Showing posts with label Christie Matheson. Show all posts
Showing posts with label Christie Matheson. Show all posts

Thursday, May 5, 2016

Bake-Along's Anniversary and Farewell Bake : Lady Bird Lemon Bundt Cake

It's Bake-Along 5th Anniversary! And Bake-Along is saying goodbye! 

It seems like only yesterday when we, Lena, Zoe and myself, started Bake-Along. I remember how excited we were, with dozens of ideas and suggestions on how to make Bake-Along a fun event. We did not expect that it would last for 5 years. Well, this month of May, marks Bake-Along's 5th Anniversary, five full years of baking together with friends. And now, a farewell post as well. It has been a great, wonderful, fabulous 5 baking years. We have done some bakes that we would never have thought of making on our own. My heartful thanks to everyone, for the support and encouragement, particularly to Lena and Zoe, my wonderful baking buddies, for the glorious 5 years of Bake-Along. We have done well indeed!  



I've made a lemony bundt cake, Lady Bird Lemon Bundt Cake. This cake is the recipe of Lady Bird Johnson, the wife of the 36th President of the United States, Lyndon B. Johnson. Her recipe is so popular that it has been passed around thousands of time over the decades, and there are many versions of it.  If you google for info from the web, you would find many similar recipes to this.



Thank you, Bake-Along for 5 delicious years !




A moist, lemony cake with close tight crumbs. Do not skip the lemony frosting, it is good with the cake. Don't forget that pot of tea!

*Information provided*:

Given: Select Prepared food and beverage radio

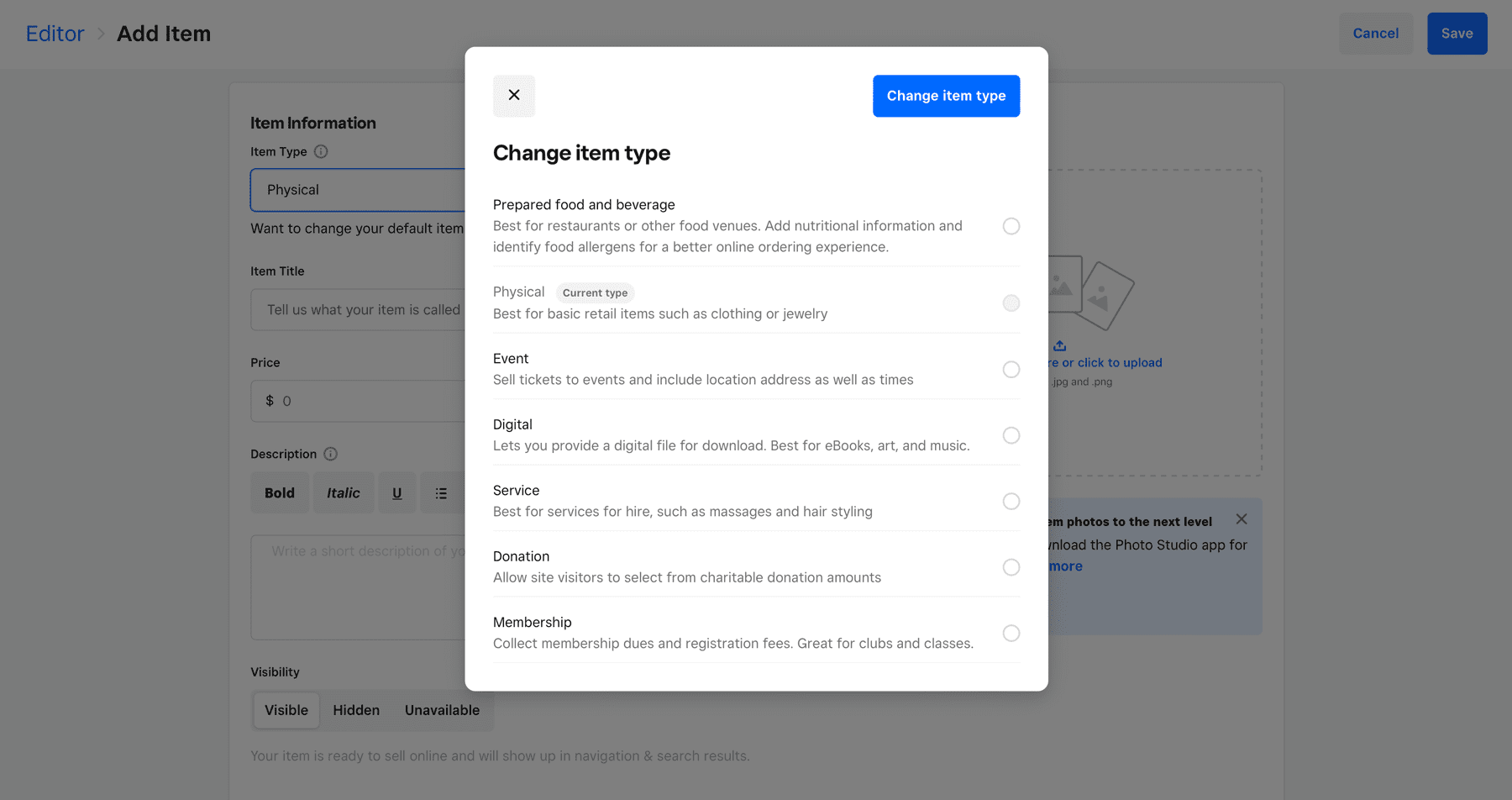Looking at the screenshot, I should (x=1011, y=226).
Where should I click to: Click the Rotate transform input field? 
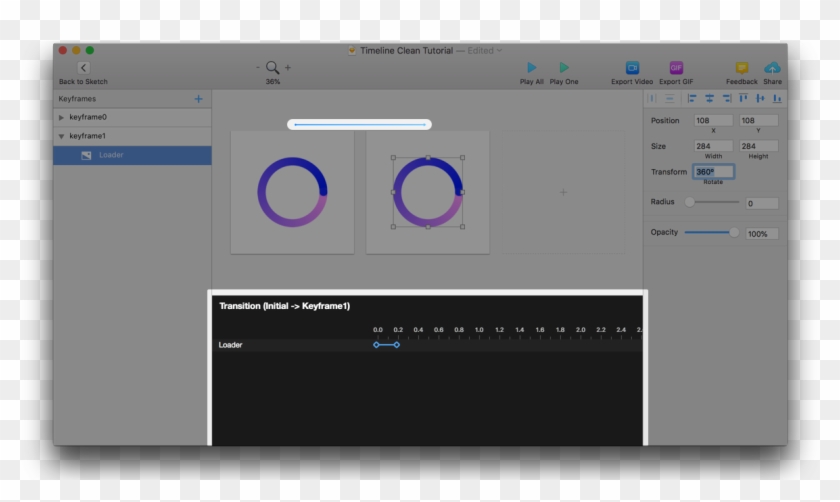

*Task details*: Could you continue the Bake-Along farewell post about the Lady Bird Lemon Bundt Cake, starting right after "Don't forget that pot of tea!"?

*Exercise result*:
The recipe below is my measurement for half a recipe. I've used a small bundt pan with a 6-cup capacity. For the full recipe to make in a 10-inch Bundt pan, please refer here.

Lady Bird Lemon Bundt Cake
(adapted from "Cake Simple", Christie Matheson)
100gm butter, at room temperature, plus melted butter for greasing the pan
160gm cake flour, plus more for dusting the pan
1/2 tablespoon baking powder
1/4 teaspoon salt
120gm sugar
4 egg yolks
90ml whole milk
1/2 teaspoon vanilla extract
1 teaspoon freshly grated lemon zest
1/2 tablespoon freshly squeezed lemon juice

Preheat the oven to 325F (165C/gas 3). Brush the inside of a 10-cup Bundt pan thoroughly with the melted butter and dust it lightly with flour. (Use a pastry brush to help distribute the flour and tap out any excess).
Whisk the flour, baking powder, and salt in a medium bowl until thoroughly combined.
In the bowl of a stand mixer fitted with a paddle attachment, beat the butter with the sugar on medium speed for 2 to 3 minutes, until light and fluffy. In a medium bowl, whisk the egg yolks until they are light and lemon-coloured, then add them to the butter-sugar mixture and beat until just blended.
With the mixer on low, add the flour mixture (in three increments) alternately with the milk (in two increments), beginning and ending with the flour and beating until thoroughly incorporated after each addition. Add the vanilla, lemon zest, and lemon juice, beat for 2 minutes.
Pour the batter into the prepared pan, smooth the top, and bake for about 1 hour, until a cake tester inserted in the center comes out clean. Let the cake cool for about 15 minutes in the pan on a wire rack, then invert the cake onto the rack and let it cool completely. Pour the icing over the cooled cake and serve. The cake will keep in an airtight container at room temperature for up to 2 days. (The un-iced cake will keep, wrapped well in a layer of plastic and a layer of foil, in the freezer for up to 2 weeks).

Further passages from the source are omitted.